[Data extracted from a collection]
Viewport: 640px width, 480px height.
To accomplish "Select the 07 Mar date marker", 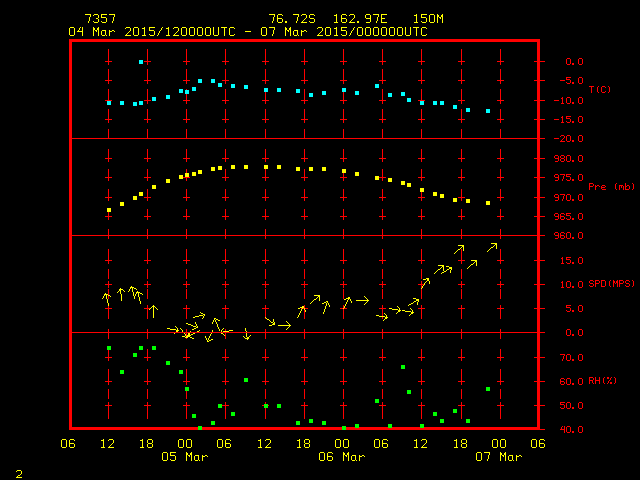I will 497,457.
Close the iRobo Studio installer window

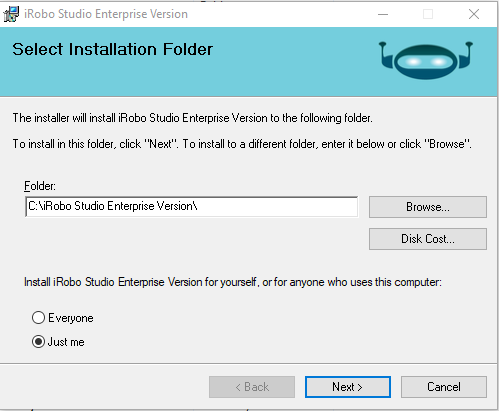pyautogui.click(x=474, y=14)
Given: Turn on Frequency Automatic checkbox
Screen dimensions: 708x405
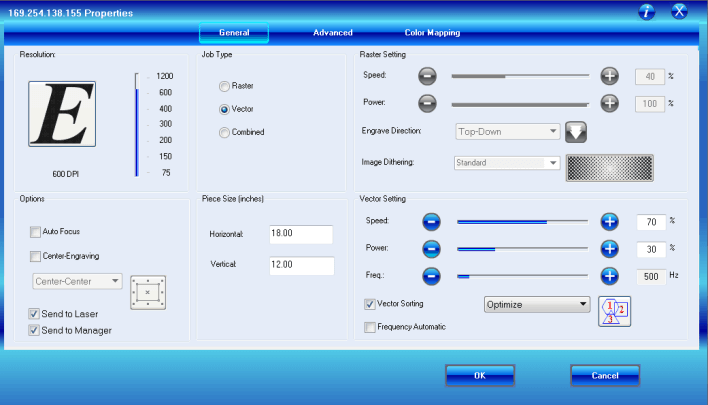Looking at the screenshot, I should (x=371, y=327).
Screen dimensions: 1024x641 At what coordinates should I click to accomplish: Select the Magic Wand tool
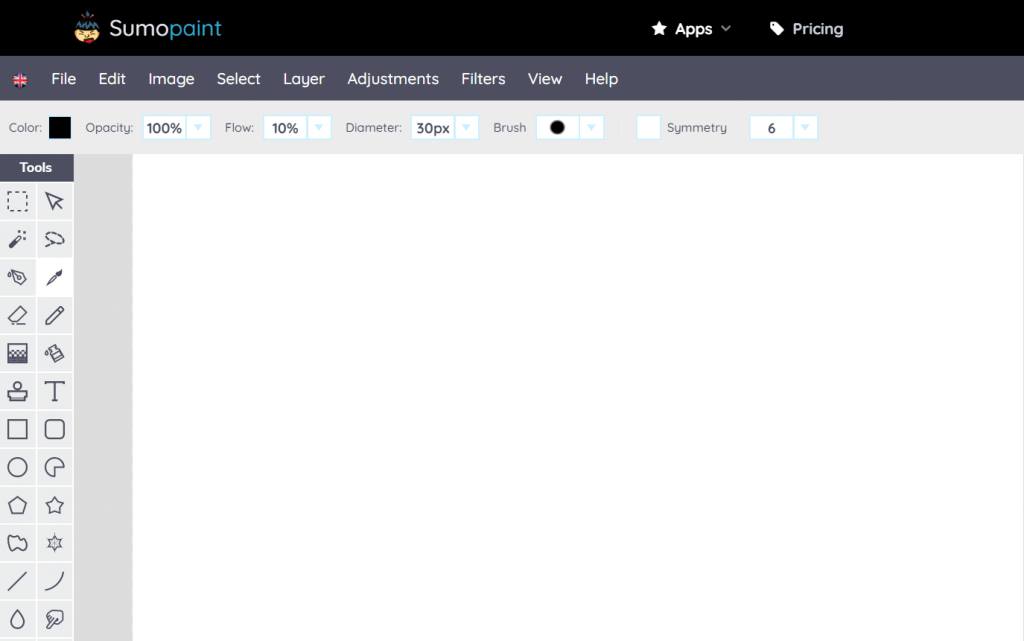pyautogui.click(x=18, y=240)

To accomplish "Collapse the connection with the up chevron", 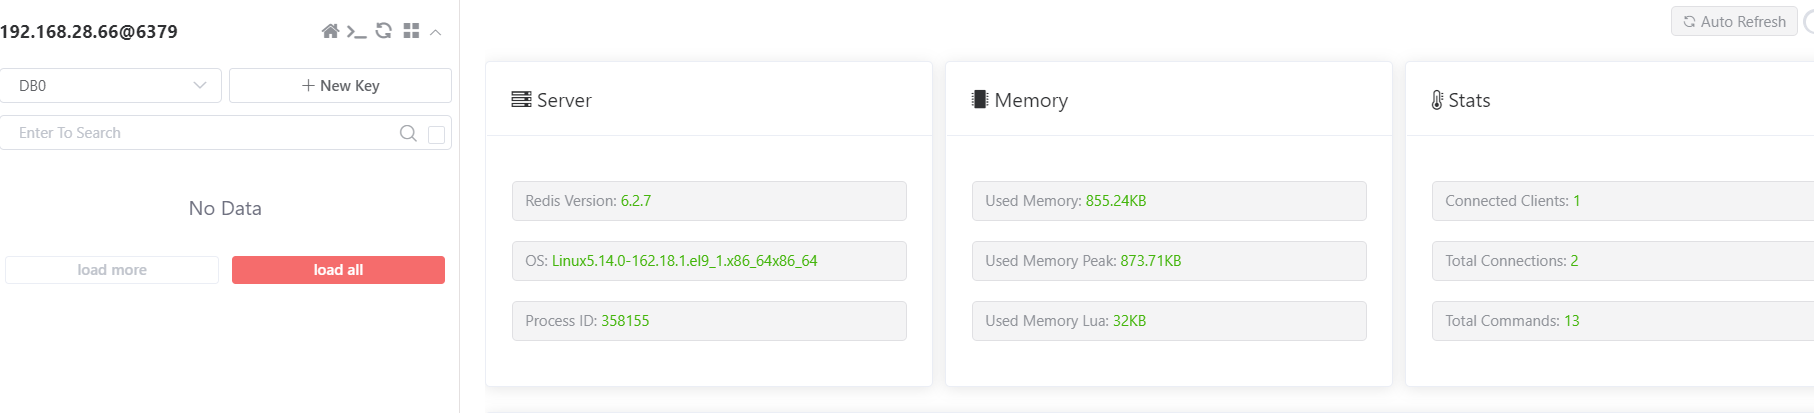I will click(x=436, y=32).
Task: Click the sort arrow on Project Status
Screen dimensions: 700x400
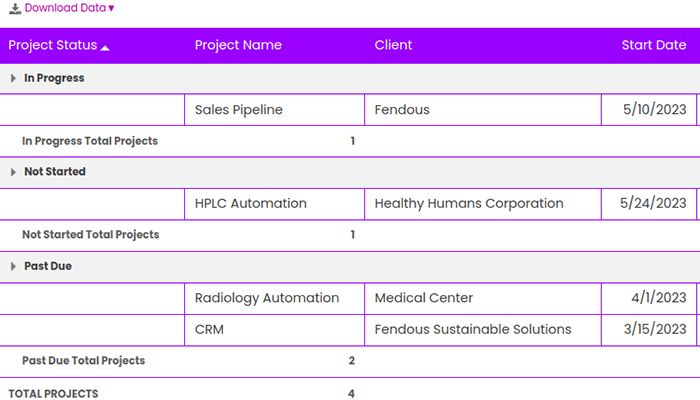Action: point(105,47)
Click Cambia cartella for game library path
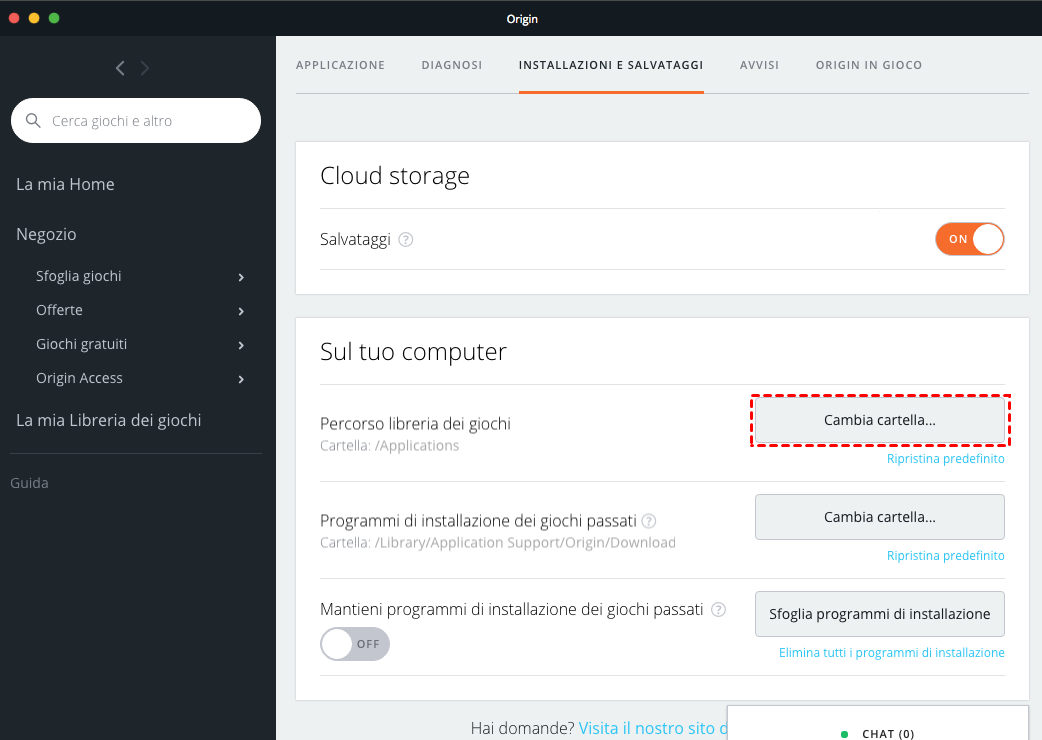 pyautogui.click(x=879, y=420)
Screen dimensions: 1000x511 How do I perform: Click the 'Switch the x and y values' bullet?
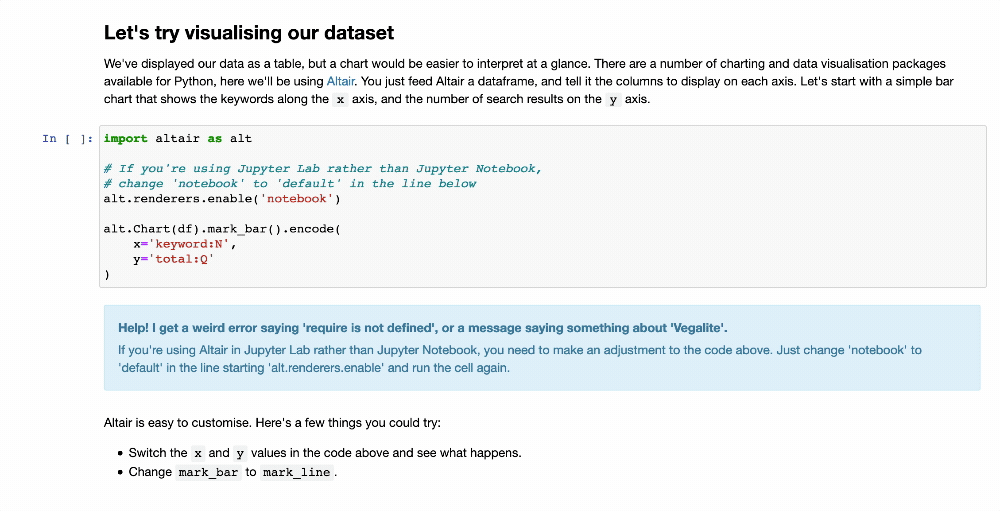point(325,453)
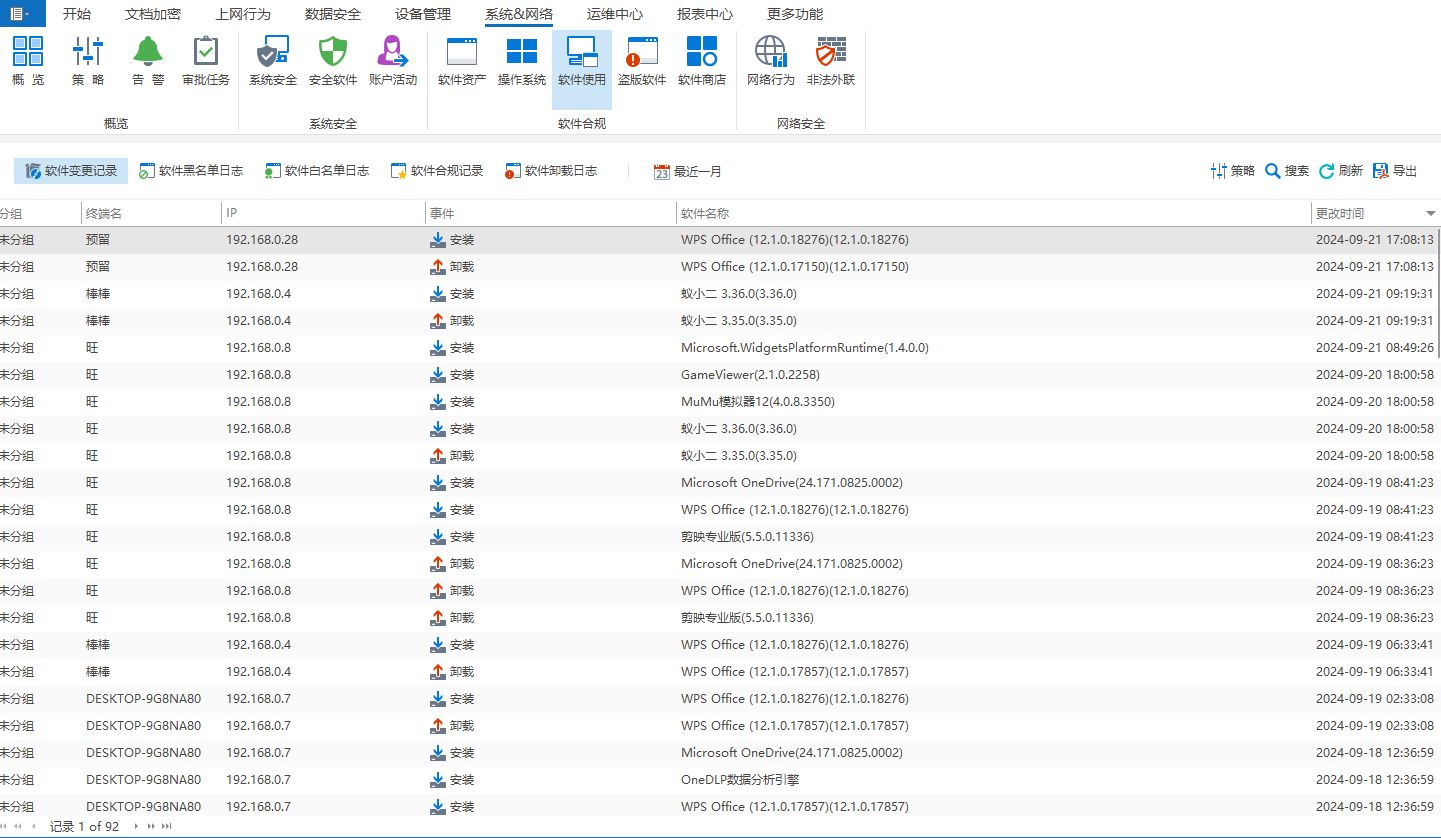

**EXERCISE DIRECTIONS:** Restate word for word the lines starting at the one that contains "Click Cambia cartella for game library path" and ending at the last line of the data. Skip every picture.

**RESULT OF THE TASK:**
Click Cambia cartella for game library path
 pyautogui.click(x=879, y=420)
Screen dimensions: 1000x511 How do I perform: Click the 'Switch the x and y values' bullet?
point(325,453)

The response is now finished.